瞬間、あの時のお光の言葉が脳裏をよぎった。
【たまさか誰かに呼ばれているような――】
いた。お光を呼んでいた存在が、真実、ここに。
篠宮と名乗った男は俺と同じく付喪主だと自称している。とすれば、恐らく女の方は……。
ひょっとして、という思いは勿論あった。しかし、これは不意打ちもいいところの展開だ。何の構えも、心の準備も出来ていない。
けど、それでも一つだけ確信していた。それは、目の前に現れた、お光の本当の持ち主かも知れない付喪主とその付喪神。この二人が、およそ俺の価値基準からすれば到底正しい力の使い手では無いであろうという事。
「おい、早くしてくんねえかな。こう見えて結構忙しいんだぜ?」
何故なら俺の持つ大典太光世の鍔を狙っていて、しかも手に入れる為なら手段を選ぼうとしていないから、だ。
しかし自慢ではないが、一七歳の今日まで碌にケンカなんてした事は無い。幸いにも不良に絡まれてカツアゲされた経験も無いしイジメに遭った事も無い。だから目の前の篠宮に対しても、ぶっちゃけビビッてる始末だ。

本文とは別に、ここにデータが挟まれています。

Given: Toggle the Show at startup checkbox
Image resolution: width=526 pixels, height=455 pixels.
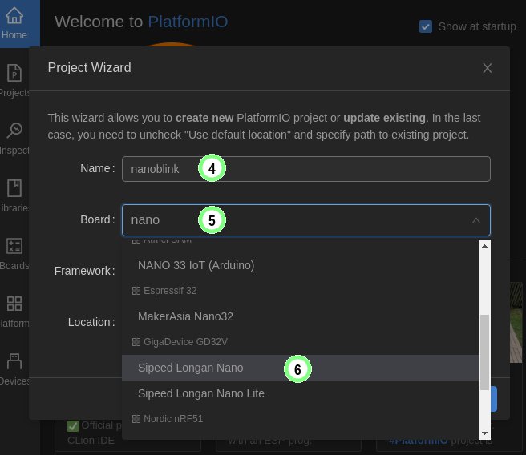Looking at the screenshot, I should pos(427,26).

でも、そんな口の中はカラカラに乾いて脇や背中に嫌な汗もかいているヘタレな俺でも、自分が置かれた状況を考慮すれば、取るべき行動は自ずと見えてくる。
目の前でニヤけている男と小生意気そうな女は、俺にとって“敵”だ。
それなら、俺に出来る事はただ一つ。
なけなしの勇気を振り絞り上着の右ポケットに手を入れて、それを取り出した。そして、胸の前で握り締めてその言葉を紡ぐ。
「出ろ――お光」
次の瞬間、俺の右手から光の奔流が溢れ出した。
よろしくお願いします。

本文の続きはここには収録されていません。